One way to go about this would be to just use a global shared list, that holds the currently active proxies or to remove the proxies from the list and readd them after the request is finished. You do not have to worry about concurrent access on the list, since CPython suffers from the GIL.

proxy = random.choice(list_op_proxy)
list_op_proxy.remove(proxy)
session.proxies = {
    'https': f'http://{proxy}'
}
# ... do request

list_op_proxy.append(proxy)

you could also do this using a queue and just pop and add to make it more efficient.

Using a Proxy Queue

Another option is to put the proxies into a queue and get() a proxy before each query, removing it from the available proxies, and the put() it back after the request has been finished. This is a more efficient version of the above mentioned list approach.

First we need to initialize the proxy queue.

proxy_q = queue.Queue()
for proxy in proxies:
    proxy_q.put(proxy)

Within the handler we then get a proxy from the queue before performing a request. We perform the request and put the proxy back to the queue.
We are using block=True, such that the queue blocks the thread if there is no proxy currently available. Otherwise the thread would terminate with a queue.Empty exception once all proxies are in use and a new one should be aquired.

def handler(name):
    global proxy_q
    while True:
        proxy = proxy_q.get(block=True) # we want blocking behaviour
        # ... do request
        proxy_q.put(proxy)
        # ... response handling can be done after proxy put to not
        # block it longer than required
        # do not forget to define a break condition

Using Queue and Multiprocessing

First you would initialize the manager and put all your data into the queue and initialize another structure for collecting your results (here we initialize a shared list).

manager = multiprocessing.Manager()
q = manager.Queue()
for e in entities:
   q.put(e)
print(q.qsize())
results = manager.list()

The you initialize the scraping processes:

for proxy in proxies:
    processes.append(multiprocessing.Process(
        target=scrape_function,
        args=(q, results, proxy)
        daemon=True))

And then start each of them

for w in processes:
    w.start()

lastly you join every process to ensure that the main process is not terminated before the subprocesses are finished

for w in processes:
    w.join()

Inside the scrape_function you then simply get one item at a time and perform the request.
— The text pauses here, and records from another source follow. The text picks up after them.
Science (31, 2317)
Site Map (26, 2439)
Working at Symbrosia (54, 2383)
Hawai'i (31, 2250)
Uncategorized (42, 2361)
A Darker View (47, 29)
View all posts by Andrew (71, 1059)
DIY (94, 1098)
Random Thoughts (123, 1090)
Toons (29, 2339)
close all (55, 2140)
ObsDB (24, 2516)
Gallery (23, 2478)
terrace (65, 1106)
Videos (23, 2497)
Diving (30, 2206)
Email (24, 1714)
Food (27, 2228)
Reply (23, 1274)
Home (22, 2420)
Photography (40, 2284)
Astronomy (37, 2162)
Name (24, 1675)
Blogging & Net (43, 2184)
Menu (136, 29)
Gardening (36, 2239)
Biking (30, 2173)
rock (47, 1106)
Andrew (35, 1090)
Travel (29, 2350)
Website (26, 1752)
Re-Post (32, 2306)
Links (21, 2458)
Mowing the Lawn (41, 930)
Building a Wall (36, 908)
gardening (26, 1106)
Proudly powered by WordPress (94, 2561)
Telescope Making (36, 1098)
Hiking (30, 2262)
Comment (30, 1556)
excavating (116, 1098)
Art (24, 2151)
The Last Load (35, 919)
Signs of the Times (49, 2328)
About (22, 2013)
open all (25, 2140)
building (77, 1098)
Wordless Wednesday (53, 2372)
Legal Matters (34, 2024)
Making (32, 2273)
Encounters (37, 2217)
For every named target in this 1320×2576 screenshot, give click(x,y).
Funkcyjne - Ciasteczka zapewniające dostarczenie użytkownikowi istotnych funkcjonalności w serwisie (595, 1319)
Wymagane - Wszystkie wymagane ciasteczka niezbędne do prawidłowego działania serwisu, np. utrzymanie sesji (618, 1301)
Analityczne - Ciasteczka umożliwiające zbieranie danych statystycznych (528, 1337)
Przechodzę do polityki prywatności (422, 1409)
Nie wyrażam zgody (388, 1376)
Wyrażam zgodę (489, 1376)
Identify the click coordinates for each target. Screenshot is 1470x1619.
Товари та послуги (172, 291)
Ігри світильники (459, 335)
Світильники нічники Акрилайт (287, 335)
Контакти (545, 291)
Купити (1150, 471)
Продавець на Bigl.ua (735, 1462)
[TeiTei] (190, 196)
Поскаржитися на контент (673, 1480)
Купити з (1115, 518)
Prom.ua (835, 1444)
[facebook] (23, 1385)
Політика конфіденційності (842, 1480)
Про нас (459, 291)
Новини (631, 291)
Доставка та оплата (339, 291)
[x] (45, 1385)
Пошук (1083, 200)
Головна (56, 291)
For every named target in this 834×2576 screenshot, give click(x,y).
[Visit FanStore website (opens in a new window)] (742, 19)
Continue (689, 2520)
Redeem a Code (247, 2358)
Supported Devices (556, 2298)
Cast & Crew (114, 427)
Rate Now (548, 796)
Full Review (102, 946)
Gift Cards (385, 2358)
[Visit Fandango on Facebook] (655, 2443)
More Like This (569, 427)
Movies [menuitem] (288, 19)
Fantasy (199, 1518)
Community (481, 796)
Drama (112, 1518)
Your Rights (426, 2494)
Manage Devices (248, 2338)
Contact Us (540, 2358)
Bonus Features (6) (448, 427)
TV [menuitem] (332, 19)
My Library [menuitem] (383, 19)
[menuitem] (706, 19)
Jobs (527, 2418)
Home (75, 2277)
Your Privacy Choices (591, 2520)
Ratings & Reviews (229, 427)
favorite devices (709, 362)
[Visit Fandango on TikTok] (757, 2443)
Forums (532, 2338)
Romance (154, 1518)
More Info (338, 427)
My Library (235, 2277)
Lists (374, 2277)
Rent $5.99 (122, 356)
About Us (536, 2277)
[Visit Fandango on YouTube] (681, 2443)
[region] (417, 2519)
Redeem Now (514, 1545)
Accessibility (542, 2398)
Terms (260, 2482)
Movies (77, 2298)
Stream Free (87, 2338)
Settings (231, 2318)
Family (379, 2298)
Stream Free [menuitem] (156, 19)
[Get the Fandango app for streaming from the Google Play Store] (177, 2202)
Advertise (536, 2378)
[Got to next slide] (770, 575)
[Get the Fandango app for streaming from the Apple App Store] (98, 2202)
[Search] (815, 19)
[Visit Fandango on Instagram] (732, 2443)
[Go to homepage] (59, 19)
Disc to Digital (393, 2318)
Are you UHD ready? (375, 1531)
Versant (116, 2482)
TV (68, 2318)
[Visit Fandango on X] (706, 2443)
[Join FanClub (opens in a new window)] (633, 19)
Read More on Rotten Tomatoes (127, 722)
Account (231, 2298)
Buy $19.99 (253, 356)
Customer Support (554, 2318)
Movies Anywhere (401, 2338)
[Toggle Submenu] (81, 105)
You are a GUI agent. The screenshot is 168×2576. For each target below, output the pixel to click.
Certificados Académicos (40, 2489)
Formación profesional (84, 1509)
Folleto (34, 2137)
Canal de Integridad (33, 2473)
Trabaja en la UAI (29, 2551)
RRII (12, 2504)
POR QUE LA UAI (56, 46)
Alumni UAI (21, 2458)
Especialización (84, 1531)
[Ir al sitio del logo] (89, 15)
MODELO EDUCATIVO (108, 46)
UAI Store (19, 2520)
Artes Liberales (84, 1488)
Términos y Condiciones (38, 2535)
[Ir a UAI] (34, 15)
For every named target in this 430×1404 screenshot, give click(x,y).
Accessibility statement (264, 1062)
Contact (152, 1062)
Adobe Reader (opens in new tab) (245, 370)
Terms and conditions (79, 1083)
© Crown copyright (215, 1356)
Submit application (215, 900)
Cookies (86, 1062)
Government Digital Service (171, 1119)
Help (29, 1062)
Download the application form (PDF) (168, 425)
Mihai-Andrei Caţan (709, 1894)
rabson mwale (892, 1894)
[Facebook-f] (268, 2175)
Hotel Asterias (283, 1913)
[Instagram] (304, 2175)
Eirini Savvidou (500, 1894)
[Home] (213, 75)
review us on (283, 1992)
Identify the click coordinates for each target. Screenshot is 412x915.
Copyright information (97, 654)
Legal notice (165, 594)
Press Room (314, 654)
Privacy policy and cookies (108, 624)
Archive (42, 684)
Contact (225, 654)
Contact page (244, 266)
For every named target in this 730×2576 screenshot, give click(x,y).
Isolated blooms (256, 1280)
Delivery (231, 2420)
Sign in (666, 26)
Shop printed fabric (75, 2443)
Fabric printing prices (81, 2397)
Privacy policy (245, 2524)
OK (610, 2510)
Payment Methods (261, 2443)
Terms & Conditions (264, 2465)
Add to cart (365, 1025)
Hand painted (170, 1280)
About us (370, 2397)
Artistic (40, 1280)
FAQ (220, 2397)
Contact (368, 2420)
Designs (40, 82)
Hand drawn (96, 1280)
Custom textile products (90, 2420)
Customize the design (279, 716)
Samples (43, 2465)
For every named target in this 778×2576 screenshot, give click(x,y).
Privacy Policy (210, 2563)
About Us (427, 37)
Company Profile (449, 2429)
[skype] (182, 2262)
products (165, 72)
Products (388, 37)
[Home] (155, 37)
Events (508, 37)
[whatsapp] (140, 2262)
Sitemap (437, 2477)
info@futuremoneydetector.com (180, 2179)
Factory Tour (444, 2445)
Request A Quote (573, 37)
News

The queue object in the default configuration raises an queue.Empty error when it is empty, so we are using an infinite while loop with a break condition catching the exception.

def scrape_function(q, results, proxy)
    session = requests.Session()
    session.proxies = {
        'https': f'http://{proxy}'
    }
    while True:
        try:
            request_uri = q.get(block=False)
            with session.get("https://stackoverflow.com"):
                print(f"{name} - Yay request made!")
                results.append(result)
            time.sleep(random.randint(5, 10))
        except queue.Empty:
            break

The results of each query are appended to the results list, which is also shared among the different processes.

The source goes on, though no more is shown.